The play retells the story of the Great Chicago Fire of 1871. Written as direct address narratives, John Musial’s script attempts to dig heroes out of the aftermath of the fire, using the original memoirs of several fire survivors. In an interview printed in the program, Musial points out that theater started as stories told around a campfire, as attempts to explain questions, including: “How did our tribe get here? Who are our heroes? What were their great struggles and sacrifices?” Musial hones in on these aspects of the fire, successfully pulling the audience in by using the survival stories of the people who rebuilt Chicago. However, Lookingglass’s interpretation of the text does not so much raise up these stories as drown them in eye candy.
The spectacle gets right in the way of many of the better aspects of The Great Fire, but some are undiminished. The surprising opening sequence, which comes before the fireman’s fire speech (replete with puns), is a welcome sight. Everything following this in the plot takes the format of disjointed narrative, and seemingly draws from all aspects of 1871 Chicago, from the obscenely rich and powerful to the penny-scraping immigrants. These characters are powerful elements of the plot, both because they are based on actual citizens of the city during the fire and because of the sometimes impressive performances of the ensemble.

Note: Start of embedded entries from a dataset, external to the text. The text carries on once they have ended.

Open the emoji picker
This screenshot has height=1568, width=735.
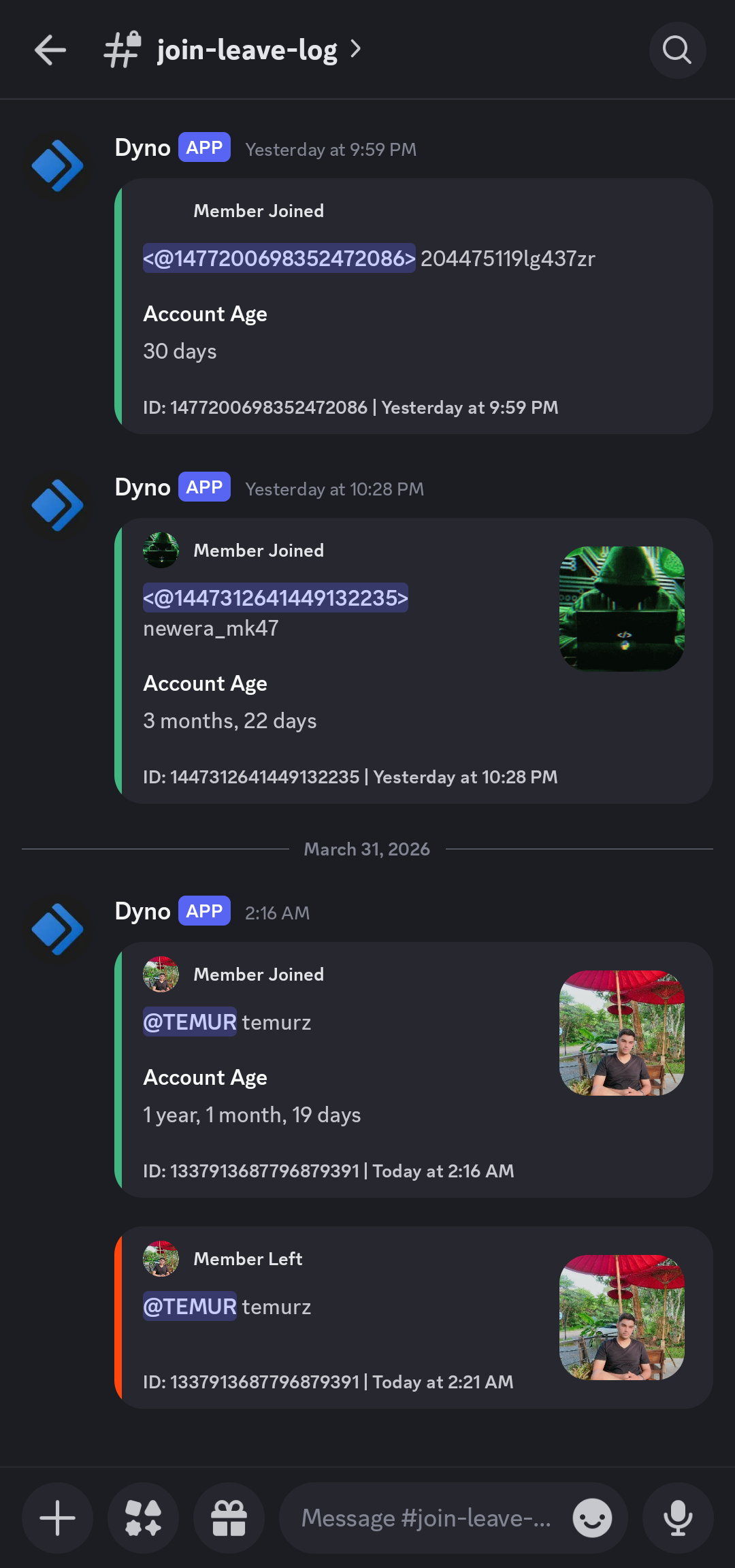(x=592, y=1518)
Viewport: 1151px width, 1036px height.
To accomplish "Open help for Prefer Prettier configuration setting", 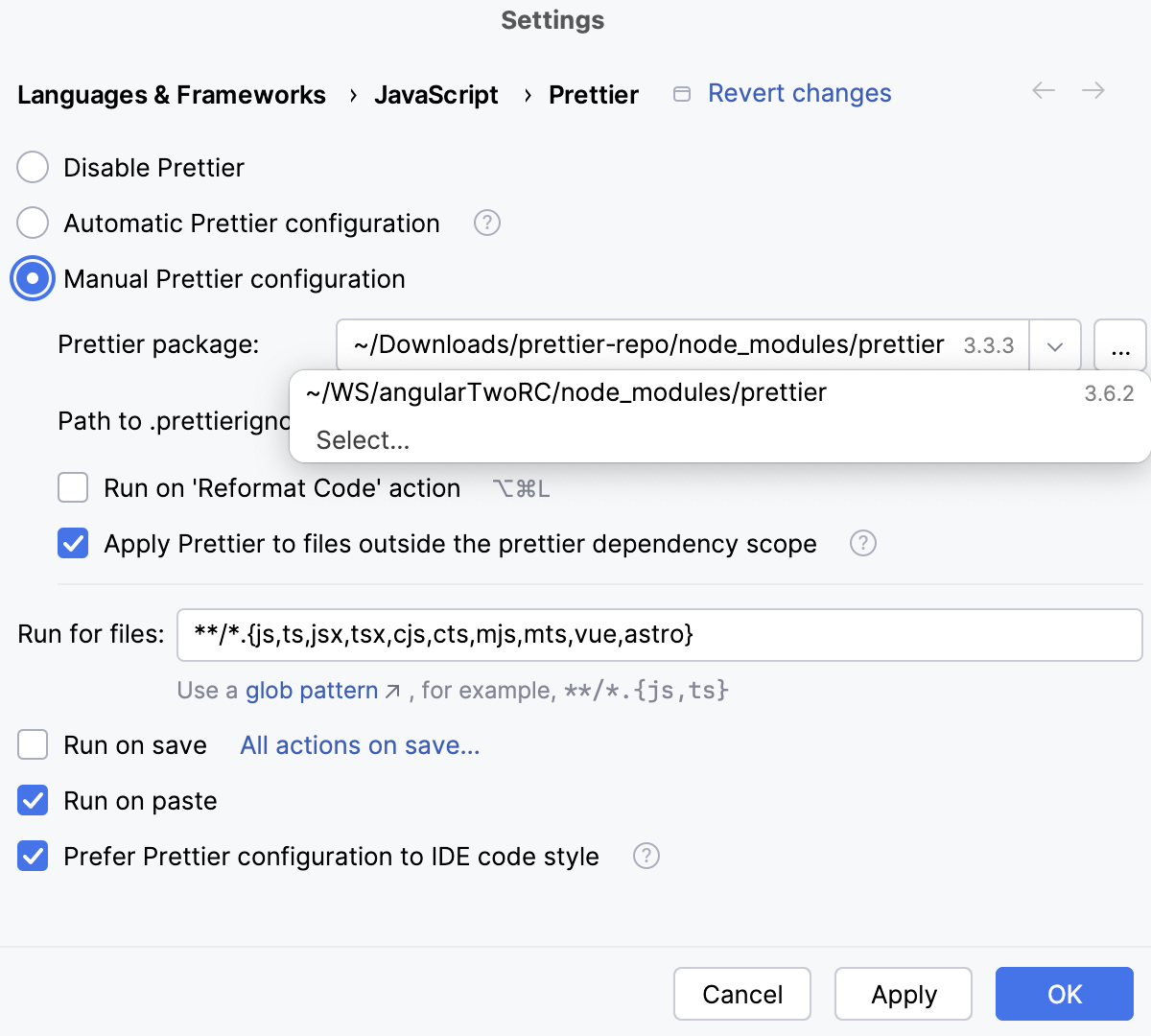I will (646, 856).
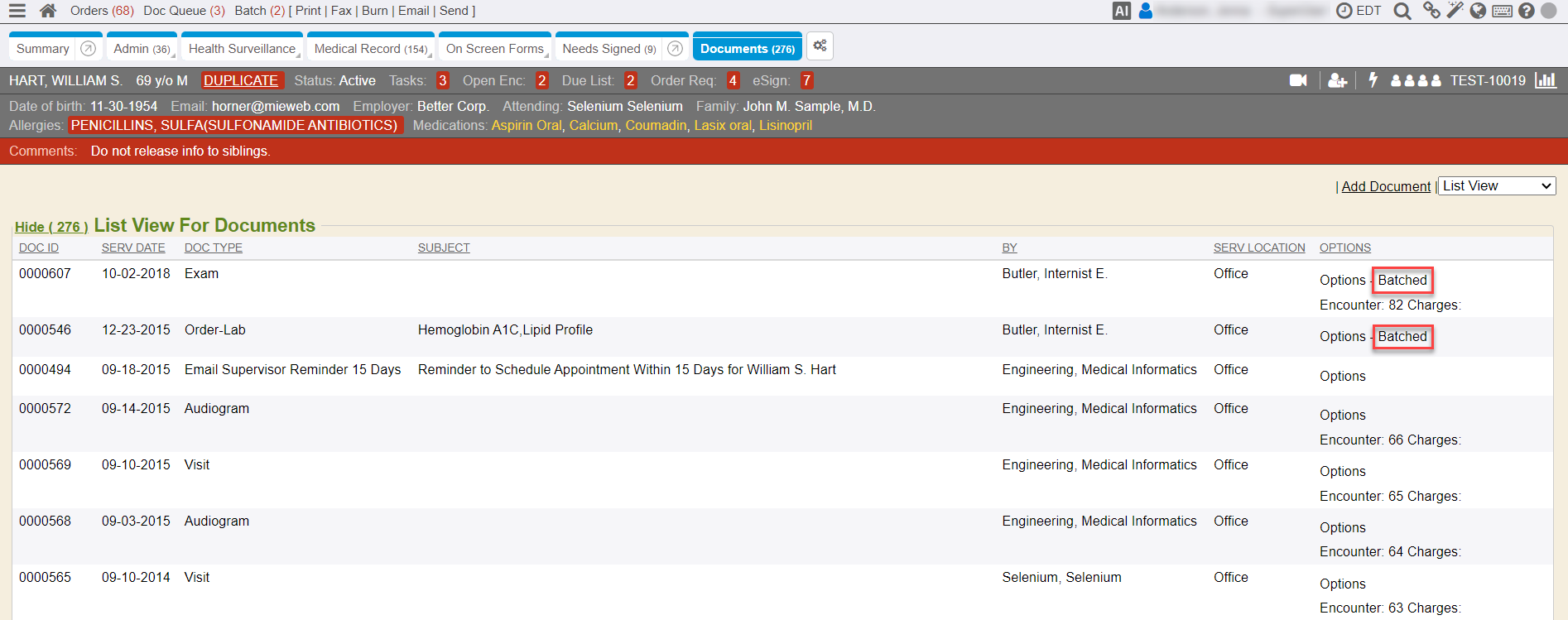The height and width of the screenshot is (620, 1568).
Task: Click the add person icon in patient bar
Action: (x=1337, y=80)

Particularly memorable is The Fire, played by Lindsey Noel Whiting, who manages to play a typically inanimate object as both emotionally conflicted and creepy, often at once. Thom Cox, veteran actor of Lookingglass and the Chicago area, manages to play many roles convincingly, from a very young child to the positively hilarious imitation of Roswell Mason, Chicago’s mayor during the fire. Cox gets several of the most memorable lines from the show, including the finale’s anthem, “A new city will rise, phoenix-like, from the ashes, a city second only to itself.” These performances, along with the presence of the rest of the cast, save the performance from burning itself up in the smoke and fire effects it utilizes.
The set is impressive, if overdone; Dozens of birdhouses hang from the ceiling, interpolated with vertical pipes running from the ceiling down. The rest of the space echoes the interior of an older house, from slat flooring to a monstrous closet full of junk that covers almost the entirety of the back wall (at least 30 feet high). This design looks inherently functional if one thinks about the tradition of spectacle in this theater. And, sure enough, the set is climbed upon, cut apart, and blown up within the hour and a half that The Great Fire runs. These techniques become something of an annoyance, particularly past the halfway mark, when the company has poured at least five pounds of red confetti (symbolizing fire) onto the stage and continues to sprinkle it. The only spectacle-type actions that redeem the show are the hokey songs spaced throughout the performance. It is surprisingly enjoyable to behold a pair of police officers bopping to a call-and-response song immediately following a tear-jerking scene of loss in the fire.
Equal parts funny and touching, The Great Fire plays much like a documentary geared toward small children. This interpretation doesn’t completely ruin the show, but it casts it in a very particular light. Future directors should view Lookingglass’s performance as a trial run and follow the advice of the persistent citizens of Chicago: “Tear the performance down; put it up again.”